**Work required:** Working from the records below, repeat exactly the lines starting at the line that contains "This screenshot has width=244, height=183." and ending at the line that contains "Click the timestamp", inclusive.

**Records from a collection:**
——————

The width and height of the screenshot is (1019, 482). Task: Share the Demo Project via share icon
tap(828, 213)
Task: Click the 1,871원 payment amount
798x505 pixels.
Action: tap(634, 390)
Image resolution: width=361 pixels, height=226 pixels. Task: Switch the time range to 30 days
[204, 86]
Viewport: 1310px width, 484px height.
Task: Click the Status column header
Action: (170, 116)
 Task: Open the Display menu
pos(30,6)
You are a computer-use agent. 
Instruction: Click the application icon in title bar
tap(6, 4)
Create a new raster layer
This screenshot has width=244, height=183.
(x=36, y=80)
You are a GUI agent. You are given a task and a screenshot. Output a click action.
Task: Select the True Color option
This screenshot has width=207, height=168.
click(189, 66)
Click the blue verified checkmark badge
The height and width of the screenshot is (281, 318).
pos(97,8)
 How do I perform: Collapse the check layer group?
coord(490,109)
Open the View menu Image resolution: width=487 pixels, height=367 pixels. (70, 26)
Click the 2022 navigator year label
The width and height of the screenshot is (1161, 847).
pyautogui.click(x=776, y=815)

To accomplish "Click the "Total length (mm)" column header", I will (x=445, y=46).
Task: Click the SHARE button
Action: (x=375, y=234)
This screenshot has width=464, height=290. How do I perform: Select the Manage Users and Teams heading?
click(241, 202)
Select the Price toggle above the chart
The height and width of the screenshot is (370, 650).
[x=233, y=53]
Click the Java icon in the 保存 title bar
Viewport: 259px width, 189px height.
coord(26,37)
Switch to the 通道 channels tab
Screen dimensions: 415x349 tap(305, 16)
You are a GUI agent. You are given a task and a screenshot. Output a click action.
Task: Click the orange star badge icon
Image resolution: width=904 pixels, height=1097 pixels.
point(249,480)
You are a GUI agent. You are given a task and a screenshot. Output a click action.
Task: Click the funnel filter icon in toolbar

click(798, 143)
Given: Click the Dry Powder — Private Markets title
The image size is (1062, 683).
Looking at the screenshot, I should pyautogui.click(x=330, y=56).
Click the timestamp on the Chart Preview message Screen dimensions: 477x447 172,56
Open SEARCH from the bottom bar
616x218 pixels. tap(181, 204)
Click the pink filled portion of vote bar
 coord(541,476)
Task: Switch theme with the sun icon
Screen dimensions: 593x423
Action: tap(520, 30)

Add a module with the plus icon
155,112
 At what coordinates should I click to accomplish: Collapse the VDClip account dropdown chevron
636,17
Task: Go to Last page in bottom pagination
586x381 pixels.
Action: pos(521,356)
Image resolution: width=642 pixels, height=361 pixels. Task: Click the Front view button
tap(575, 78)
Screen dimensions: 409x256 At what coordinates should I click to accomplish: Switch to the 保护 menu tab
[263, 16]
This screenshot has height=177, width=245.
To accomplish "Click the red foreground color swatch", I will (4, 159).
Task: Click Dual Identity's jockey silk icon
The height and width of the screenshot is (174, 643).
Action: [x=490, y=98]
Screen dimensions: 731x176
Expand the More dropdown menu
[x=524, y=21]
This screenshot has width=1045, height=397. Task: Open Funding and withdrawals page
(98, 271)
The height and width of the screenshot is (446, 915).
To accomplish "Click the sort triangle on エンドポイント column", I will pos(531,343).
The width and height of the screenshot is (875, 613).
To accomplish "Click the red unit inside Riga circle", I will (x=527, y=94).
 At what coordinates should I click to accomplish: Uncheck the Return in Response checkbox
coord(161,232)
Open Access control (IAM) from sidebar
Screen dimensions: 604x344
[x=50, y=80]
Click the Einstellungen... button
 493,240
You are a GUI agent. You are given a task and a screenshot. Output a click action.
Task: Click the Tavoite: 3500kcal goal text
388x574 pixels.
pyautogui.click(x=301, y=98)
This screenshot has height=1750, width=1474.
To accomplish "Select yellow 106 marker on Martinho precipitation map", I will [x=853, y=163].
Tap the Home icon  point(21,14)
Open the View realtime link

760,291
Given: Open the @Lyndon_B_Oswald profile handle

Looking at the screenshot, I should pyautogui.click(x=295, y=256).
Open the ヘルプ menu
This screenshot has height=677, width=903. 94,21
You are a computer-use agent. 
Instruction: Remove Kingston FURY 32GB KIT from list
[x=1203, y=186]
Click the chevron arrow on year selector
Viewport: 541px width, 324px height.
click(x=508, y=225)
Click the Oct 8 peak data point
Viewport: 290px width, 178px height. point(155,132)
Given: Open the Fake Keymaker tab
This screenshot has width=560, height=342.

——————

**Answer below:**
This screenshot has width=244, height=183.
(x=36, y=80)
You are a GUI agent. You are given a task and a screenshot. Output a click action.
Task: Select the True Color option
This screenshot has width=207, height=168.
click(189, 66)
Click the blue verified checkmark badge
The height and width of the screenshot is (281, 318).
pos(97,8)
 How do I perform: Collapse the check layer group?
coord(490,109)
Open the View menu Image resolution: width=487 pixels, height=367 pixels. (70, 26)
Click the 2022 navigator year label
The width and height of the screenshot is (1161, 847).
pyautogui.click(x=776, y=815)

To accomplish "Click the "Total length (mm)" column header", I will (x=445, y=46).
Task: Click the SHARE button
Action: (x=375, y=234)
This screenshot has width=464, height=290. How do I perform: Select the Manage Users and Teams heading?
click(241, 202)
Select the Price toggle above the chart
The height and width of the screenshot is (370, 650).
[x=233, y=53]
Click the Java icon in the 保存 title bar
Viewport: 259px width, 189px height.
coord(26,37)
Switch to the 通道 channels tab
Screen dimensions: 415x349 tap(305, 16)
You are a GUI agent. You are given a task and a screenshot. Output a click action.
Task: Click the orange star badge icon
Image resolution: width=904 pixels, height=1097 pixels.
point(249,480)
You are a GUI agent. You are given a task and a screenshot. Output a click action.
Task: Click the funnel filter icon in toolbar

click(798, 143)
Given: Click the Dry Powder — Private Markets title
The image size is (1062, 683).
Looking at the screenshot, I should pyautogui.click(x=330, y=56).
Click the timestamp on the Chart Preview message Screen dimensions: 477x447 172,56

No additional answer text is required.